Assessing the robustness of artificial intelligence powered planning tools in radiotherapy clinical settings-a phantom simulation approach

Quant Imaging Med Surg. 2021 Dec;11(12):4835-4846. doi: 10.21037/qims-21-51.

Abstract

Background: Artificial intelligence (AI) based radiotherapy treatment planning tools have gained interest in automating the treatment planning process. It is essential to understand their overall robustness in various clinical scenarios. This is an existing gap between many AI based tools and their actual clinical deployment. This study works to fill the gap for AI based treatment planning by investigating a clinical robustness assessment (CRA) tool for the AI based planning methods using a phantom simulation approach.

Methods: A cylindrical phantom was created in the treatment planning system (TPS) with the axial dimension of 30 cm by 18 cm. Key structures involved in pancreas stereotactic body radiation therapy (SBRT) including PTV25, PTV33, C-Loop, stomach, bowel and liver were created within the phantom. Several simulation scenarios were created to mimic multiple scenarios of anatomical changes, including displacement, expansion, rotation and combination of three. The goal of treatment planning was to deliver 25 Gy to PTV25 and 33 Gy to PTV33 in 5 fractions in simultaneous integral boost (SIB) manner while limiting luminal organ-at-risk (OAR) max dose to be under 29 Gy. A previously developed deep learning based AI treatment planning tool for pancreas SBRT was identified as the validation object. For each scenario, the anatomy information was fed into the AI tool and the final fluence map associated to the plan was generated, which was subsequently sent to TPS for leaf sequencing and dose calculation. The final auto plan's quality was analyzed against the treatment planning constraint. The final plans' quality was further analyzed to evaluate potential correlation with anatomical changes using the Manhattan plot.
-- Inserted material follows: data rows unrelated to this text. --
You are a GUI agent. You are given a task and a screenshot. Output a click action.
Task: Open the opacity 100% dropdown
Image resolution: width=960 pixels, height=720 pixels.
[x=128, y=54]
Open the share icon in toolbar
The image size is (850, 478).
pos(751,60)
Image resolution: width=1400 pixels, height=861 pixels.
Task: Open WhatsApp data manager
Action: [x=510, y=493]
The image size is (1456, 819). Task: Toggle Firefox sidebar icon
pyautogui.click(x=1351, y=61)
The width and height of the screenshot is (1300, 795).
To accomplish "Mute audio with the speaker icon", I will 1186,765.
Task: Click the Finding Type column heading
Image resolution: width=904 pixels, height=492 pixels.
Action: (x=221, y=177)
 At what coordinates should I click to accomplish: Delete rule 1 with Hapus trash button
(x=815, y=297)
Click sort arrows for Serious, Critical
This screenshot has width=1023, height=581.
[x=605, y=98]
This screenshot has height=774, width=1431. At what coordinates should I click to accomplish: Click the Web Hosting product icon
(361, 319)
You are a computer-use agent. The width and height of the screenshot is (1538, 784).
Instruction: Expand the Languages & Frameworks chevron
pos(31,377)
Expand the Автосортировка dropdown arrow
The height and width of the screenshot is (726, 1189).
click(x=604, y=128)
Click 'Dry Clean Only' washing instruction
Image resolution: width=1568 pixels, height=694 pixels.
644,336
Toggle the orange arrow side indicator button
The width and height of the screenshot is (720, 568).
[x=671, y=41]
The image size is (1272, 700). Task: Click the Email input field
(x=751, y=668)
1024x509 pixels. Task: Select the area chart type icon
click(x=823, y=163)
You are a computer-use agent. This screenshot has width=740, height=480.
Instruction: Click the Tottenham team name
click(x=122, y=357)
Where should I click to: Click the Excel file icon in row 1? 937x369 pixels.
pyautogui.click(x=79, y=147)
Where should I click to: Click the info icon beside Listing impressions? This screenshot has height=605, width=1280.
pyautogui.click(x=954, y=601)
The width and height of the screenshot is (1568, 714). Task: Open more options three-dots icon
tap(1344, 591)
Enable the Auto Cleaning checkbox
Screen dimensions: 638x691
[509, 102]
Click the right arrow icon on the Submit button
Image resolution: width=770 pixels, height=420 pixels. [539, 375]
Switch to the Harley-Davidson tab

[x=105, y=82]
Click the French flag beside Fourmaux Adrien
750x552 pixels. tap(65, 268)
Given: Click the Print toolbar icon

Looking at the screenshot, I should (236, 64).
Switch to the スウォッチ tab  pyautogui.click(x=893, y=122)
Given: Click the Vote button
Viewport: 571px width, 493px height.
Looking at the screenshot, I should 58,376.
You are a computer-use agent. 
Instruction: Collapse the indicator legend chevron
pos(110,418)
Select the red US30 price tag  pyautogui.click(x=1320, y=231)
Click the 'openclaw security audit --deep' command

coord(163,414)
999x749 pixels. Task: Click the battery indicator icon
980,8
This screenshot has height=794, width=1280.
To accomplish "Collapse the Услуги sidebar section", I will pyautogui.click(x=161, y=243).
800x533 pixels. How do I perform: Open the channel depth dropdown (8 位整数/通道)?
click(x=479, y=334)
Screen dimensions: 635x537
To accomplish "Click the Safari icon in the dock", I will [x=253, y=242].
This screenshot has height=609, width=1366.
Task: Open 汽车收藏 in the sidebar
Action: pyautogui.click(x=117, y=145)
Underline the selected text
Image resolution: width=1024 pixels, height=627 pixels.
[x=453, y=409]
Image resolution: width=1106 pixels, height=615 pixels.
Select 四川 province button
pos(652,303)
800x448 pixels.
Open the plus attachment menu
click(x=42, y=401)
Results: A total of 32 scenarios were simulated in this study. For all scenarios, the mean PTV25 V25Gy of the AI based auto plans was 96.7% while mean PTV33 V33Gy was 82.2%. Large variation (16.3%) in PTV33 V33Gy was observed due to anatomical variations, a.k.a. proximity of luminal structure to PTV33. Mean max dose was 28.55, 27.68 and 24.63 Gy for C-Loop, bowel and stomach, respectively. Using D0.03cc as max dose surrogate, the value was 28.03, 27.12 and 23.84 Gy for C-Loop, bowel and stomach, respectively. Max dose constraint of 29 Gy was achieved for 81.3% cases for C-Loop and stomach, and 78.1% for bowel. Using D0.03cc as max dose surrogate, the passing rate was 90.6% for C-Loop, and 81.3% for bowel and stomach. Manhattan plot revealed high correlation between the OAR over dose and the minimal distance between the PTV33 and OAR.

Conclusions: The results showed promising robustness of the pancreas SBRT AI tool, providing important evidence of its readiness for clinical implementation. The established workflow could guide the process of assuring clinical readiness of future AI based treatment planning tools.

Keywords: Radiation therapy; artificial intelligence (AI); knowledge-based planning; machine learning; treatment planning.